Por maioria, a 8ª Câmara Cível do TJRS autorizou adoção póstuma, reconhecendo a vontade inequívoca do falecido em adotar a enteada com a qual estabeleceu filiação socioafetiva. Os magistrados determinaram, ainda, a destituição do poder familiar do pai registral, que abandonou por completo a filha, autora da ação. Deverá ser anotado no registro de nascimento da adolescente o nome e sobrenome do falecido, em substituição ao do pai biológico.Representada pela mãe, a menina apelou ao TJRS contra a sentença, que julgou improcedentes a adoção e a destituição do poder familiar. No recurso, sustentou que o pai biológico apenas a registrou, sem nunca prestar auxílio material ou emocional. O relator do recurso, desembargador José Trindade, referiu que, a partir de um ano de idade, a menina passou a conviver com o novo companheiro da mãe que posteriormente transformou-se em esposo da genitora. A convivência com a menor durou três anos, quando ele morreu. A menina também era dependente dele junto ao INSS. Para o magistrado Trindade, a adoção póstuma é possível quando demonstrada a inequívoca vontade dos adotantes, mesmo que falecidos antes do ajuizamento da ação. Na mesma linha votou o desembargador Claudir Faccenda.O julgado salientou entendimento do desembargador Rui Portanova, em caso análogo, referindo que a justificativa para essa interpretação é a relevância conquistada pelas relações socioafetivas que se instauram no seio familiar, “fazendo com que o rigorismo formal seja abrandado em face da prevalência dos interesses tutelados, quais sejam: o superior interesse da criança e sua identidade enquanto filho dos pretensos adotantes, identidade essa que tem relação direta com sua personalidade e seu referencial de indivíduo na sociedade.” O advogado Eduardo Carvalho Vieira atuou em nome da autora da ação. Cabem embargos infringentes. (Proc. nº 70025857533).
Detalhes do caso
* O relator destacou estar comprovado que o falecido havia manifestado vontade em adotar a filha da sua esposa, “o que só não fez ante a sua muito prematura morte por acidente.” Quando ele morreu aos 21 anos, atropelado, a menina tinha quatro anos. * Há provas no processo denotando a condição do estado de filha, porque a menina foi criada como tal. O fato é confirmado pela sucessão dele, representada pela sua genitora, e também por outras testemunhas. A menina também foi reconhecida como dependente junto ao INSS para receber pensão por morte, na qualidade de filha. * O primeiro estudo social concluiu que "a menina não seria beneficiada com o deferimento da adoção, pois trocaria um pai biológico desidioso por outro já falecido". Entretanto, no relatório desse estudo constou que a autora do processo percebe o falecido como seu pai.
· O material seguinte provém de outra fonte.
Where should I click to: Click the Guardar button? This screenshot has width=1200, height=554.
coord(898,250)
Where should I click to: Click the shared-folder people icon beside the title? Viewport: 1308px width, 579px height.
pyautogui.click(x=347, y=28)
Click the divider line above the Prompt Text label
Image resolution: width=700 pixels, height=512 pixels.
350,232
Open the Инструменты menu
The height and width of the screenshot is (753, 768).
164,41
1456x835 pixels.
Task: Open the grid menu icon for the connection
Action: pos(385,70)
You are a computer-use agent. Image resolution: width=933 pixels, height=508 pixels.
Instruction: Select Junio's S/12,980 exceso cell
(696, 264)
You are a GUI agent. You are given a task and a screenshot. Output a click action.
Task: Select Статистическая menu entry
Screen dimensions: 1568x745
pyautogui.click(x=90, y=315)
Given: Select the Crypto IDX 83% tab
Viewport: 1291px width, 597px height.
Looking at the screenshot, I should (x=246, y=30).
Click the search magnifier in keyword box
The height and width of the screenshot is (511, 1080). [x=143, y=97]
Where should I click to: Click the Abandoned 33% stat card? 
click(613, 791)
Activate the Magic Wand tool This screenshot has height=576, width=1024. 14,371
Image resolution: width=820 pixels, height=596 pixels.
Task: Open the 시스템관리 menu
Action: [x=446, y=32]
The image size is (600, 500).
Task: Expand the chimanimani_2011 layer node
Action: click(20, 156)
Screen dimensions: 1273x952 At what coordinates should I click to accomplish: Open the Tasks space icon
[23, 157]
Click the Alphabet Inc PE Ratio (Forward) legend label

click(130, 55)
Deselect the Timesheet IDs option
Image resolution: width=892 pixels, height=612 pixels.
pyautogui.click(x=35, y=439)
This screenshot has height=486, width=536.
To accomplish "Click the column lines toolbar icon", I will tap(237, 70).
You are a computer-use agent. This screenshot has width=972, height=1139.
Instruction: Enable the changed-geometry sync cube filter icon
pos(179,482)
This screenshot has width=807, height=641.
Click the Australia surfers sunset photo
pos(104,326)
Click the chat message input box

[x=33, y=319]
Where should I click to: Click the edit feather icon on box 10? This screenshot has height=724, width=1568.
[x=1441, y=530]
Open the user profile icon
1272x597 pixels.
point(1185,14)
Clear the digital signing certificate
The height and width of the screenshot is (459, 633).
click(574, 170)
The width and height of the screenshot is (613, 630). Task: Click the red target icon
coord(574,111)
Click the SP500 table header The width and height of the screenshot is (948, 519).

Já o segundo estudo social apontou que durante a convivência de ambos, ele sempre foi muito amoroso com a enteada, fazendo com que ela ficasse muito apegada.
Destituição familiar
Segundo o desembargador José Trindade, o pai biológico, quanto à filiação, procedeu somente ao registro do nascimento. “Simplesmente sumiu da vida da filha, tendo sido citado por edital, e só foi encontrado por estar cumprindo pena em razão de sentença criminal condenatória”. Ele não só concordou com a destituição do poder familiar, como também revelou que o término do vínculo familiar “está ótimo.”
Divergência
O desembargador Alzir Felippe Schmitz negou provimento ao recurso da menina, mantendo a sentença do juiz José Antonio Daltoé Cezar, do Juizado da Infância e da Adolescência de Porto Alegre, que julgou improcedentes os pedidos de adoção póstuma e destituição do poder familiar do pai biológico, feitos pela menina (representada por sua mãe).